He and I had shared many intellectual interests connected with the
history of the Empire. His monograph on _Roman Provincial
Administration_, first written as an Arnold Essay, still holds the
field; and in the realm of pure literature his one-volume edition of
Keats is there to show his eagerness for beauty and his love of English
verse. I sent him the first volume in proof, about a year before the
book came out, and awaited his verdict with much anxiety. It came one
May day in 1889. I happened to be very tired and depressed at the
moment, and I remember sitting alone for a little while with the letter
in my hand, without courage to open it. Then at last I opened it.

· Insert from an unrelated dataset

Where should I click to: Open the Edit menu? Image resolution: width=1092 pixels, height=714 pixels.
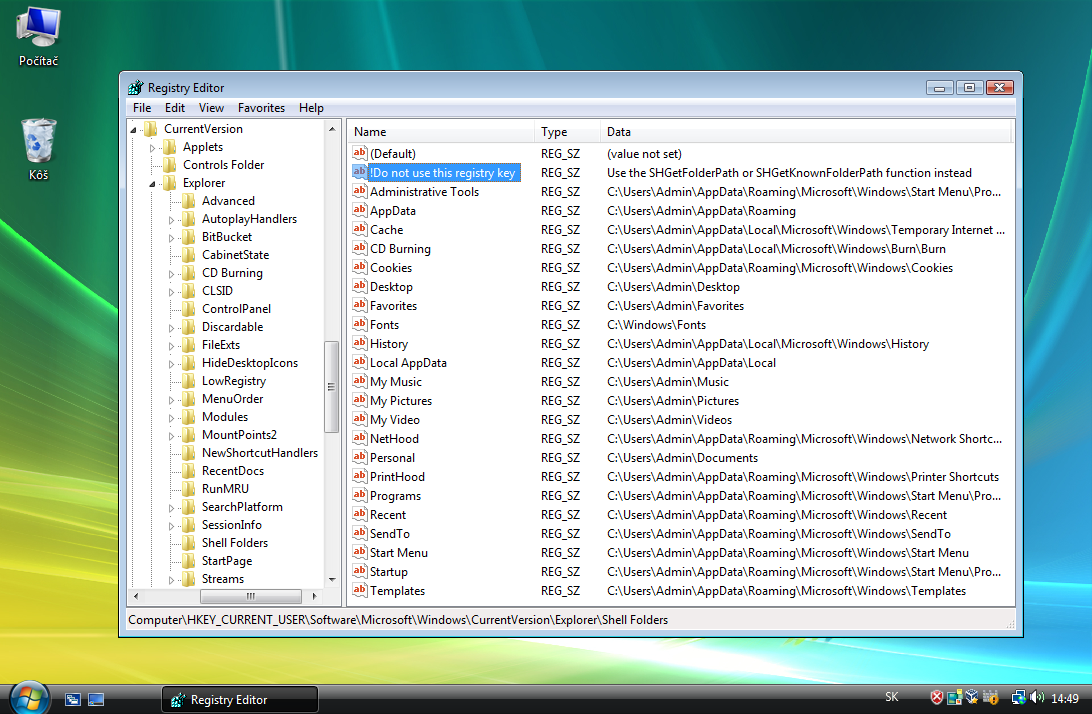point(175,108)
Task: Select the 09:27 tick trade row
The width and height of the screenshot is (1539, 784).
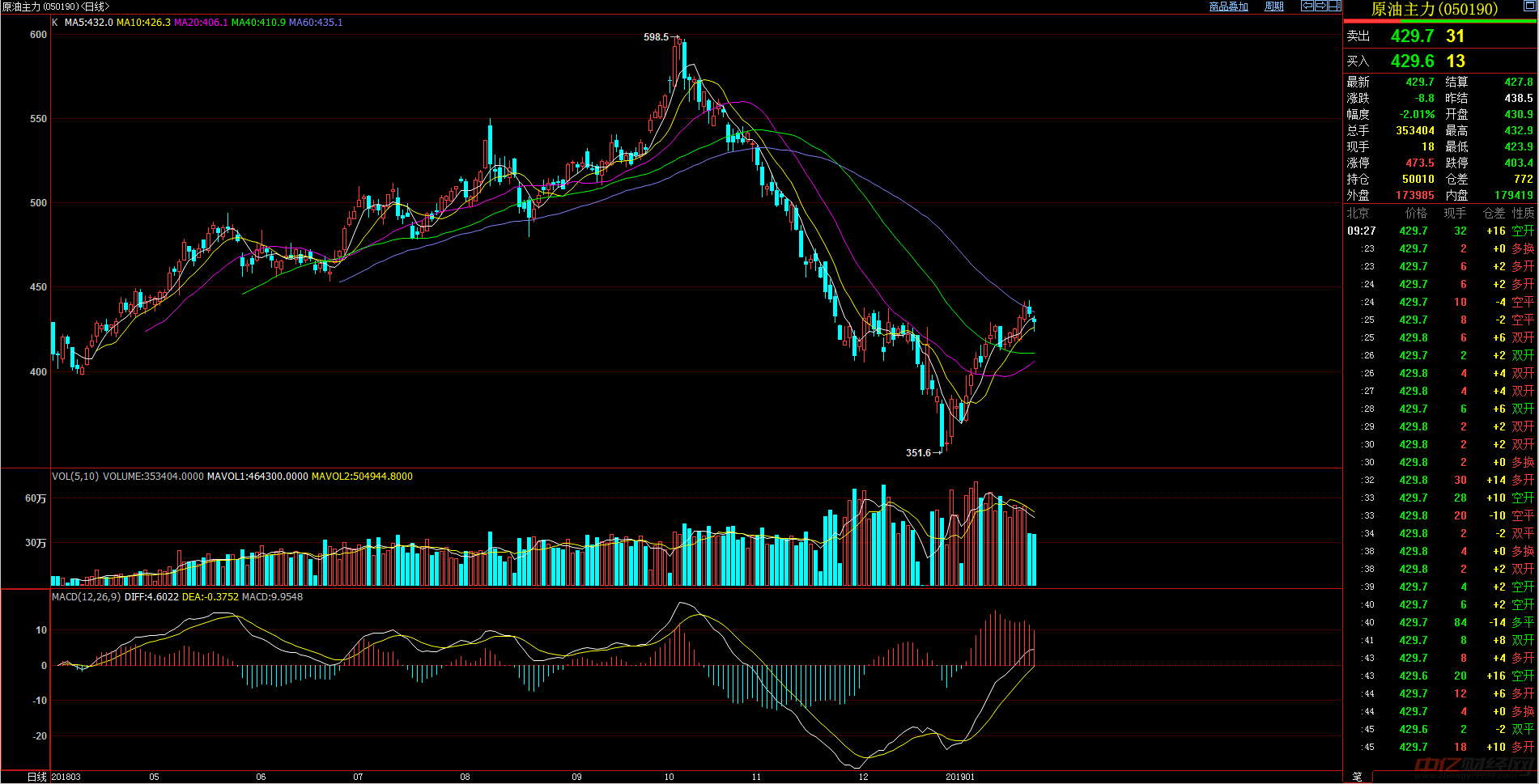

Warm congratulation--Admirable!--Full of character and color....
_Miss Bretherton_ was an intellectual exercise. This is quite a
different affair, and has interested and touched me deeply, as I
feel sure it will all the world. The biggest thing that--with a few
other things of the same kind--has been done for years.

Well!--that was enough to go on with, to carry me through the last
wrestle with proofs and revision. But by the following November nervous
fatigue made me put work aside for a few weeks, and we went abroad for
rest, only to be abruptly summoned home by my mother's state.
Thenceforward I lived a double life--the one overshadowed by my mother's
approaching death, the other amid the agitation of the book's appearance
and all the incidents of its rapid success.

I have already told the story in the Introduction to the Library Edition
of _Robert Elsmere_, and I will only run through it here as rapidly as
possible, with a few fresh incidents and quotations. There was never any
doubt at all of the book's fate, and I may repeat again that, before Mr.